Elilim : Non Gron est juste un champion de la bêtise. Il est capable des pires âneries possibles et imaginables.
Gron : Vous avez raison, j’ai commis une stupidité.
Elilim : C’est bien d’être conscient de ses faiblesses Gron.
Gron : J’ai fait honte aux avaleurs de cuillère avec ma mauvaise performance, allez je recommence.
Elilim (colérique) : Il suffit Gron.
Gron renonça à son idée à coup de baffes.
Cérumane : Quoiqu’il en soit vous pouvez ressusciter Rintam dans le temple du printemps.
Avant d’exécuter le grand rituel magique destiné à redonner la vie à Rintam, Elilim posa des questions au gobelin.
Elilim : Qui a conçu le bel oiseau mécanique que tu entretiens méticuleusement. ?
Gron (fier) : C’est moi !
Elilim : Si tu dis la vérité, je te trouve impressionnant.
Gron : Posez moi des questions sur l’ingénieurie.

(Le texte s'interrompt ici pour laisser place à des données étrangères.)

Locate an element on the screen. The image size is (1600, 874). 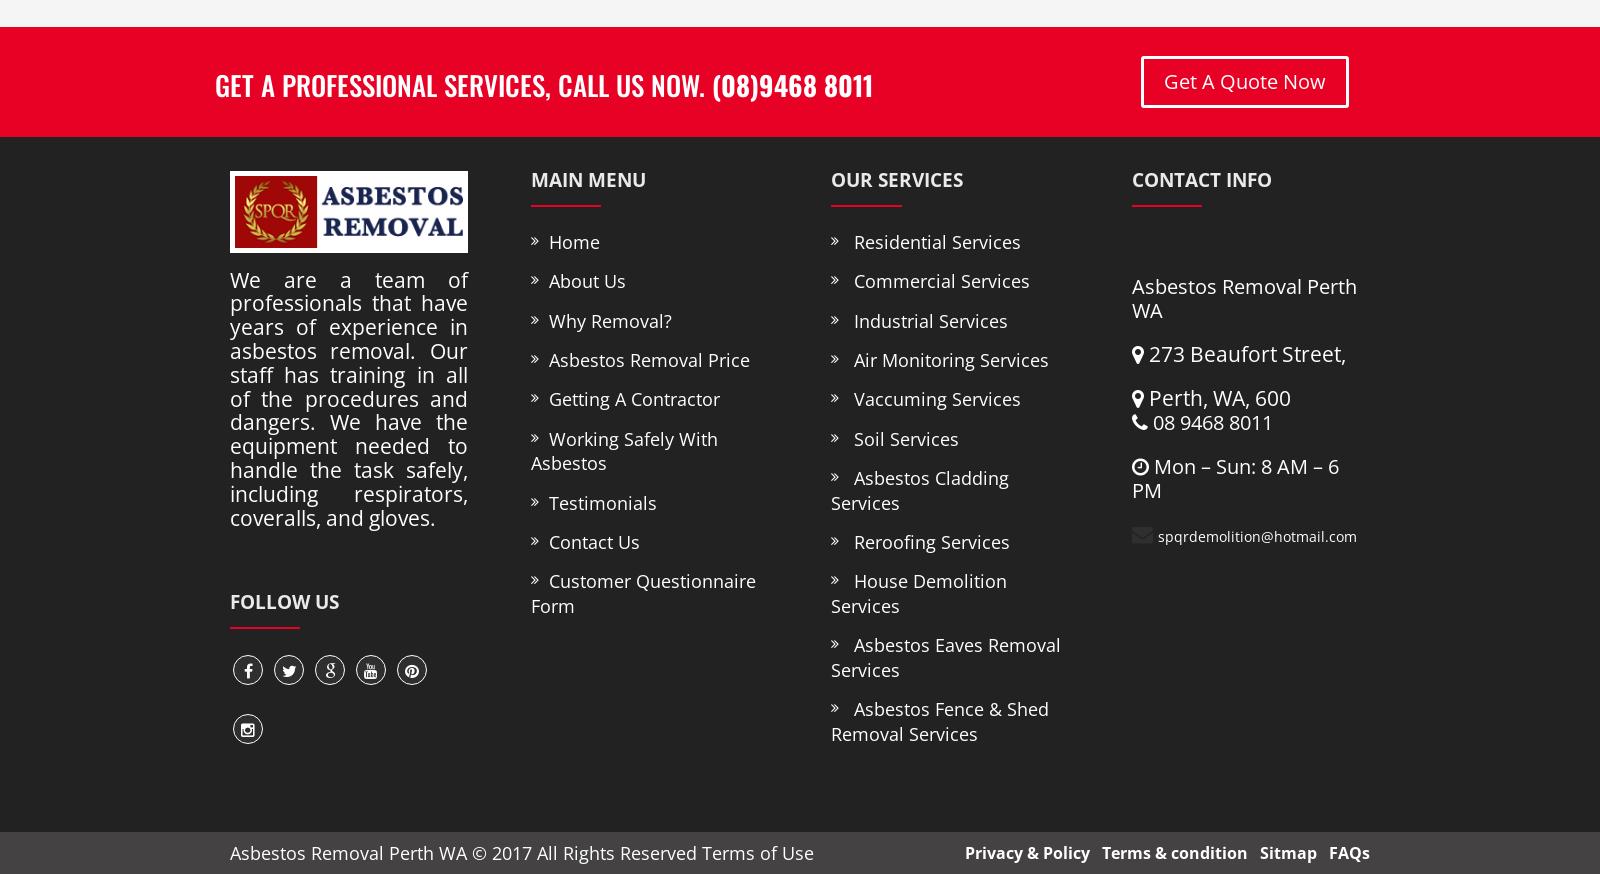
'Contact Us' is located at coordinates (587, 541).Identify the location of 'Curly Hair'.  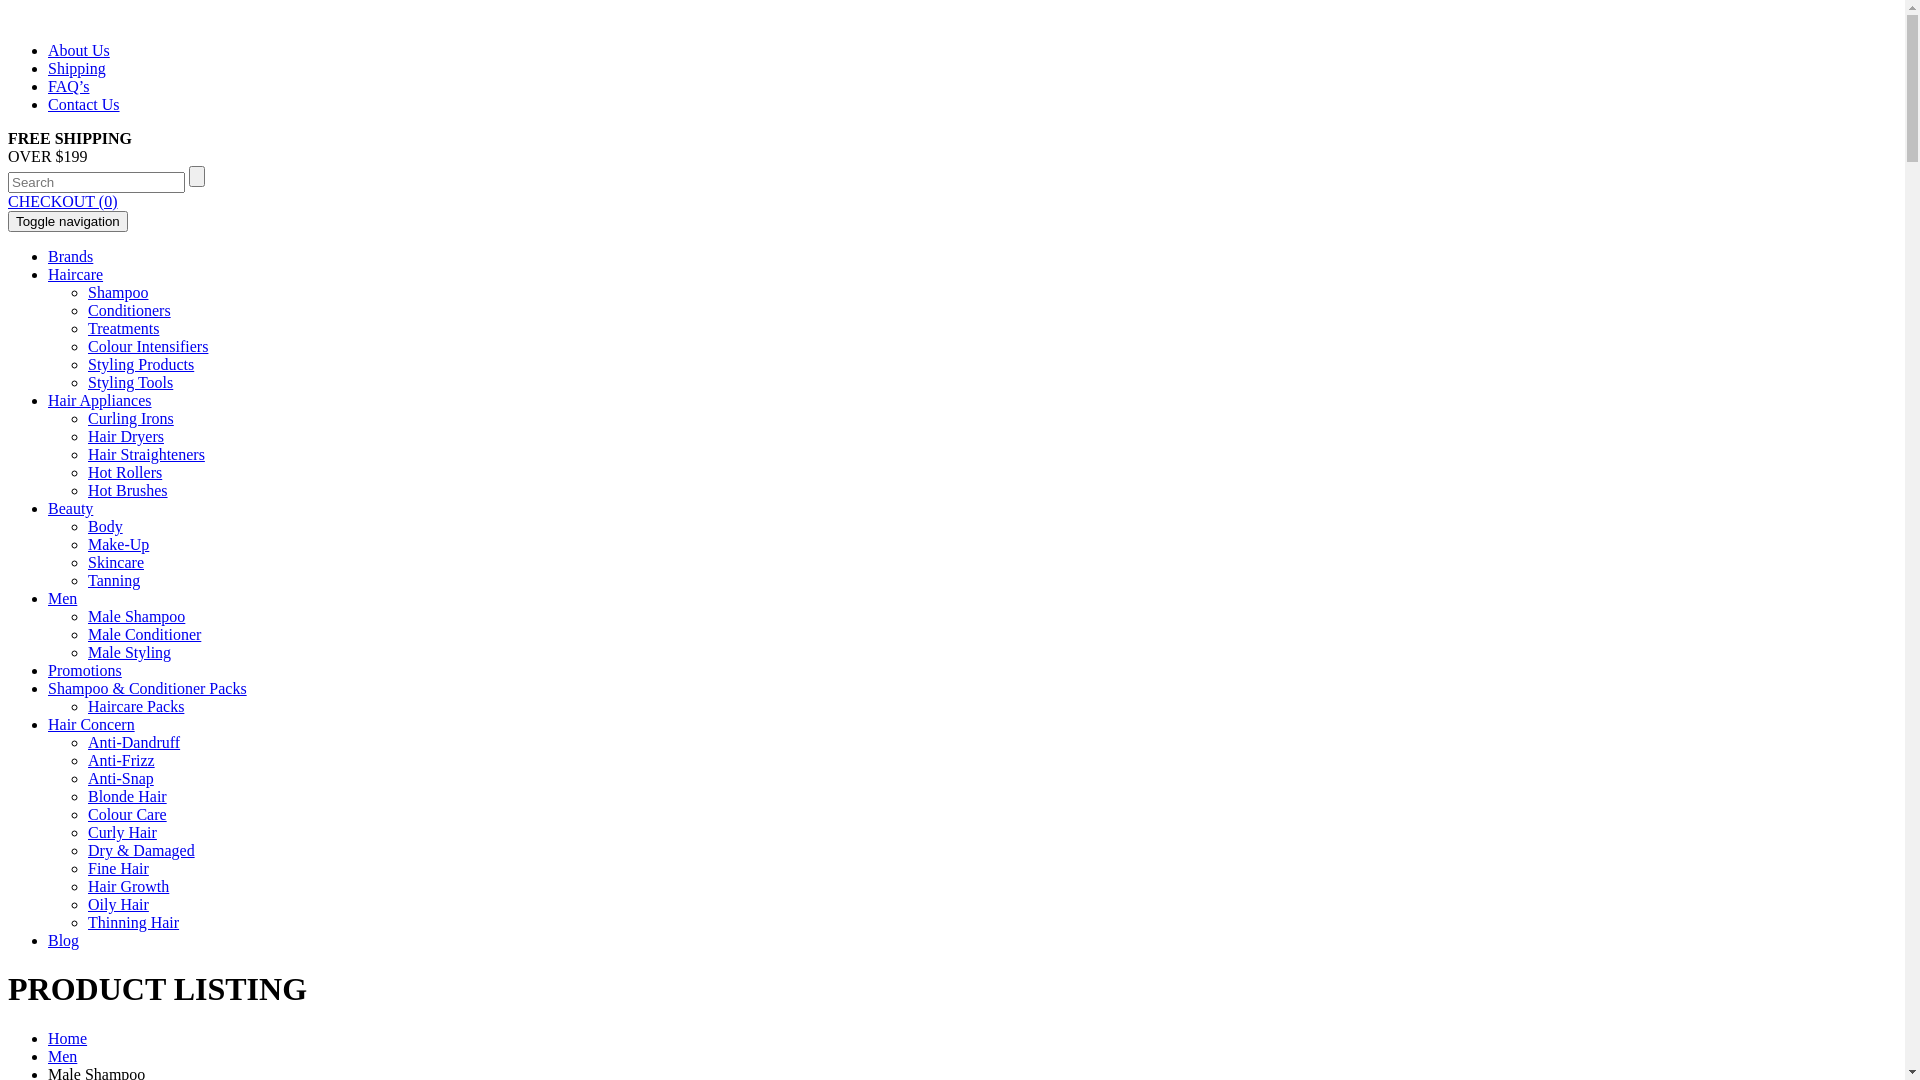
(121, 832).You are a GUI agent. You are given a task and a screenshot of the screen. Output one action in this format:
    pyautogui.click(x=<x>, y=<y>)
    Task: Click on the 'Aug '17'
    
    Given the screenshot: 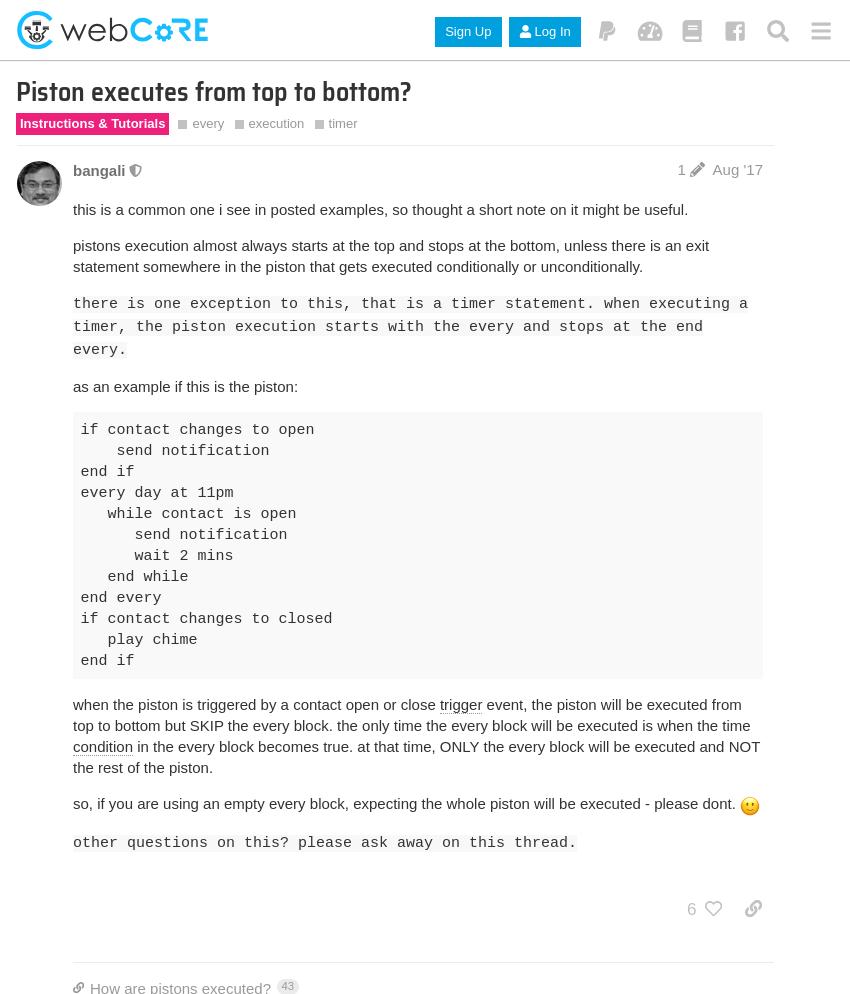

Elilim se livra pour une fois à une discussion non farfelue avec Gron. Il devait reconnaître que les connaissances théoriques de son interlocuteur étaient poussées dans le domaine mécanique, mais il doutait toujours que le gobelin soit un inventeur digne de ce nom. Elilim finit par reporter par plus tard le débat, car il avait une ressurection à préparer. Il se rendit dans une petite chapelle du temple pour appeler l’âme de Rintam de l’au-delà et lui donner un nouveau corps. L’endroit avait une température agréable et se caractérisait par ses nombreuses gravures de blé et de maïs sur les murs gris en pierre.
Elilim : Que l’âme de Rintam revienne près de nous et réintègre un nouveau corps. Par la puissance du sac du Néant, qu’un miracle s’accomplisse.
Là où il n’y avait pas de cadavre, de la cendre apparut, une petite motte grise grandit progressivement, puis sa nature se modifia. Elle devint plus organique, elle vira au rose. Elle adopta l’aspect d’une silhouette humaine. Ensuite elle se remplit de sang et d’os, de chair et de muscles. Enfin la dépouille morte rayonna de vitalité, ses yeux s’ouvrirent, et le trépassé poussa un cri de victoire.
Rintam : Hourra ! Je suis de nouveau en vie. Mais que ? Je sens un terrible danger !
Uphir : Vous êtes ressuscité pour mourir bientôt Rintam, c’est une situation triste. Mais d’abord je vais vous conduire tous les quatre auprès de mon maître.
Elilim et ses compagnons voulurent résister, mais Uphir les immobilisa d’une pensée, il n’eut même pas besoin de parler pour paralyser ses adversaires. Ensuite il se transporta lui et ses proies dans un enfer. Il s’agissait d’un endroit très rouge, le sol, les murs, la végétation et le ciel adoptait de manière uniforme une teinte rouge sombre.
Rintam et ses compagnons se trouvaient dans la prison des mille tortures, un lieu avec des milliers de cachots humides et puants. Cette zone d’enfermement avait eu tellement de gens suppliciés, que le nombre de victimes dépassait la quantité de briques utilisées pour construire l’immense prison. Uphir s’approcha avec un sourire malsain de Rintam, attaché à des chaînes reliées à un mur.
Rintam (colérique) : Aïe, pourquoi me piquez-vous Uphir avec une de vos griffes ?
Uphir : Pour recueillir quelques gouttes de votre sang. Mon maître a l’intention de jouer avec vous, mais il tient à prendre des précautions. Je vous donne rendez-vous dans deux heures.